## Data for this task
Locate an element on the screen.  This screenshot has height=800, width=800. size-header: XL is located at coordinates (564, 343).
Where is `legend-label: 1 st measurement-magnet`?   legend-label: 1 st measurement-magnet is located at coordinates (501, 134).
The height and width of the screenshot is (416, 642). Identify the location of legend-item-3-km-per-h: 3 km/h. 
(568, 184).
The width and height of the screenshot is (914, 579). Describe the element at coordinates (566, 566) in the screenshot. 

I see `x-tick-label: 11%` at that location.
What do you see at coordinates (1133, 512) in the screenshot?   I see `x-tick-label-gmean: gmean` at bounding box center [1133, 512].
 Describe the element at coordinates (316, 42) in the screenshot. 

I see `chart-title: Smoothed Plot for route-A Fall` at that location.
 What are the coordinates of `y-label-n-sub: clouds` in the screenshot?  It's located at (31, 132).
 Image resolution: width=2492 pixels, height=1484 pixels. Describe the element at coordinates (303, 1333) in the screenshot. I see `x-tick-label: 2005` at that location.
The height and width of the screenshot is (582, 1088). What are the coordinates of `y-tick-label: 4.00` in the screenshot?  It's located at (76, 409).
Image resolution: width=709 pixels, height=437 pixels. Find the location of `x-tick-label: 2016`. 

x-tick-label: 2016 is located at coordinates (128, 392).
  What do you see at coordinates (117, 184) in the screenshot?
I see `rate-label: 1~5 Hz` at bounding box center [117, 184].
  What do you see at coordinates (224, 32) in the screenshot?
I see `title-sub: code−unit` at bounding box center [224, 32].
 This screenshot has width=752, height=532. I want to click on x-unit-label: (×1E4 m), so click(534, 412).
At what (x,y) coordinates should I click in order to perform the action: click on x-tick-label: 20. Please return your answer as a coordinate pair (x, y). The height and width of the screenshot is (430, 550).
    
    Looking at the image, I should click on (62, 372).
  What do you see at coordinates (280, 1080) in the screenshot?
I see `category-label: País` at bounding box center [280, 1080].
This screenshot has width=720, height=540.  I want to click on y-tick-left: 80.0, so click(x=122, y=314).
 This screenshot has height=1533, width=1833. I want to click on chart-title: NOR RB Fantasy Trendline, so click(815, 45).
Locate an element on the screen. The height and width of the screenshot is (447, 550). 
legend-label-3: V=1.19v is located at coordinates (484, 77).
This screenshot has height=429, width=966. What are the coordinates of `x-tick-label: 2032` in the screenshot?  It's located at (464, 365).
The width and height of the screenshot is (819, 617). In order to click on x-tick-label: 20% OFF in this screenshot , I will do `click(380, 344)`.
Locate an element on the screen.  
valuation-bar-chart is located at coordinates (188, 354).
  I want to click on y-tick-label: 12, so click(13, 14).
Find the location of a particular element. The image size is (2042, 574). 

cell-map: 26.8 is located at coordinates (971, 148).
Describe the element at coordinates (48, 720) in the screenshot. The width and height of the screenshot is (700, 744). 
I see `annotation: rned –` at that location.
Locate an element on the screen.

## Request
Could you reproduce all of the rows above word for word, leaving nothing out?

## Response for this exercise
Locate an element on the screen.  This screenshot has height=800, width=800. size-header: XL is located at coordinates (564, 343).
Where is `legend-label: 1 st measurement-magnet`?   legend-label: 1 st measurement-magnet is located at coordinates (501, 134).
The height and width of the screenshot is (416, 642). Identify the location of legend-item-3-km-per-h: 3 km/h. 
(568, 184).
The width and height of the screenshot is (914, 579). Describe the element at coordinates (566, 566) in the screenshot. 

I see `x-tick-label: 11%` at that location.
What do you see at coordinates (1133, 512) in the screenshot?   I see `x-tick-label-gmean: gmean` at bounding box center [1133, 512].
 Describe the element at coordinates (316, 42) in the screenshot. 

I see `chart-title: Smoothed Plot for route-A Fall` at that location.
 What are the coordinates of `y-label-n-sub: clouds` in the screenshot?  It's located at (31, 132).
 Image resolution: width=2492 pixels, height=1484 pixels. Describe the element at coordinates (303, 1333) in the screenshot. I see `x-tick-label: 2005` at that location.
The height and width of the screenshot is (582, 1088). What are the coordinates of `y-tick-label: 4.00` in the screenshot?  It's located at (76, 409).
Image resolution: width=709 pixels, height=437 pixels. Find the location of `x-tick-label: 2016`. 

x-tick-label: 2016 is located at coordinates (128, 392).
  What do you see at coordinates (117, 184) in the screenshot?
I see `rate-label: 1~5 Hz` at bounding box center [117, 184].
  What do you see at coordinates (224, 32) in the screenshot?
I see `title-sub: code−unit` at bounding box center [224, 32].
 This screenshot has width=752, height=532. I want to click on x-unit-label: (×1E4 m), so click(534, 412).
At what (x,y) coordinates should I click in order to perform the action: click on x-tick-label: 20. Please return your answer as a coordinate pair (x, y). The height and width of the screenshot is (430, 550).
    
    Looking at the image, I should click on (62, 372).
  What do you see at coordinates (280, 1080) in the screenshot?
I see `category-label: País` at bounding box center [280, 1080].
This screenshot has width=720, height=540.  I want to click on y-tick-left: 80.0, so click(x=122, y=314).
 This screenshot has height=1533, width=1833. I want to click on chart-title: NOR RB Fantasy Trendline, so click(815, 45).
Locate an element on the screen. The height and width of the screenshot is (447, 550). 
legend-label-3: V=1.19v is located at coordinates (484, 77).
This screenshot has height=429, width=966. What are the coordinates of `x-tick-label: 2032` in the screenshot?  It's located at (464, 365).
The width and height of the screenshot is (819, 617). In order to click on x-tick-label: 20% OFF in this screenshot , I will do `click(380, 344)`.
Locate an element on the screen.  
valuation-bar-chart is located at coordinates (188, 354).
  I want to click on y-tick-label: 12, so click(13, 14).
Find the location of a particular element. The image size is (2042, 574). 

cell-map: 26.8 is located at coordinates (971, 148).
Describe the element at coordinates (48, 720) in the screenshot. The width and height of the screenshot is (700, 744). 
I see `annotation: rned –` at that location.
Locate an element on the screen.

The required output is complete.